Mujeres Ilustres: María Winckelmann

 

 

 

Nos trasladamos a la localidad de Leipzig, aquí nació María Margarethe Winkelmann un frío 25 de febrero de 1670. Tuvo suerte en su infancia pues su padre, ministro luterano, creía que las mujeres debían ser educadas igual que los hombres. Así pues, María fue instruida en las artes y las letras mostrando un interés especial por la astronomía.

Con un talento innato para ello, María fue acogida por Christopher Arnold, un granjero de la ciudad de Sommerfeld que practicaba la astronomía de manera autodidacta.
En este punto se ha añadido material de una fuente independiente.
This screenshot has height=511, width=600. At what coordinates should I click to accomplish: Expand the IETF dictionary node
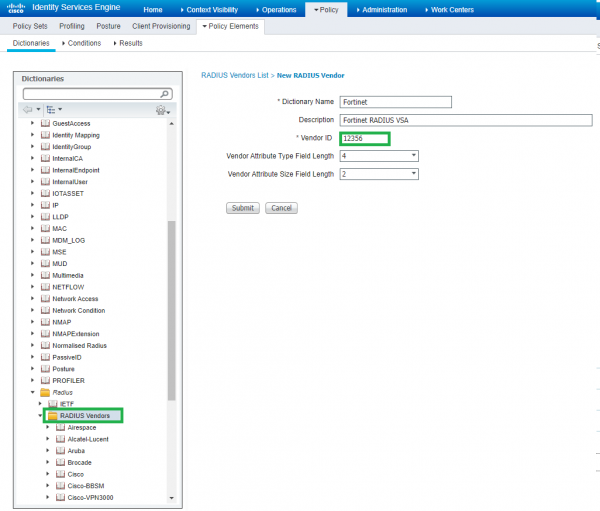[x=40, y=403]
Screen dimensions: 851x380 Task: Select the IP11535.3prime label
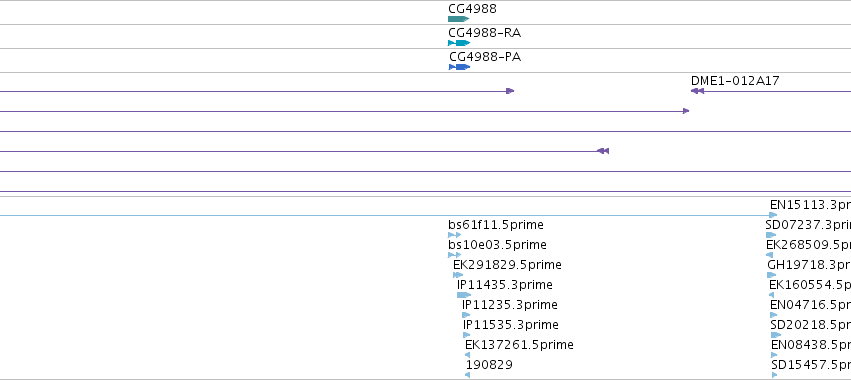[x=511, y=325]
Arnold era muy respetado por sus colegas por haber descubierto un cometa. Este hecho era muy común en aquella época, pues el estudio de la ciencia astral tenía lugar en buena medida fuera de las universidades.

A través de su mentor, María conoce a uno de los astrónomos más reputados del país, Gottfried Kirch, treinta años mayor que ella y con quien se une gracias a un matrimonio de conveniencia.

La pareja comienza una vida unida por su pasión hacia el firmamento. Excelentes compañeros de profesión, la conexión entre ambos era perfecta gracias a que Kirch en ningún momento mermó las capacidades de María y encontró en su esposa a la ayudante perfecta.

En 1700 ambos se trasladan a Berlín; allí Kirch sería nombrado astrónomo oficial de la Academia de las Ciencias. Y aquí es donde María comienza a ser una astrónoma en la sombra, pues aunque le dejaron seguir colaborando con su esposo nunca fue de manera oficial.

El matrimonio, que ya tenía tres hijos en común, se dedicó durante la siguiente década al estudio de los astros. Observar cada noche a las 21:00 horas el firmamento se convirtió en un ritual; con sus observaciones y sus cálculos consiguieron información de las fases lunares, la puesta del sol, la posición del Sol y otros planetas y los eclipses. Con todos estos datos se dedicaron a realizar calendario y almanaques que fueron muy solicitados por la sociedad de aquella época.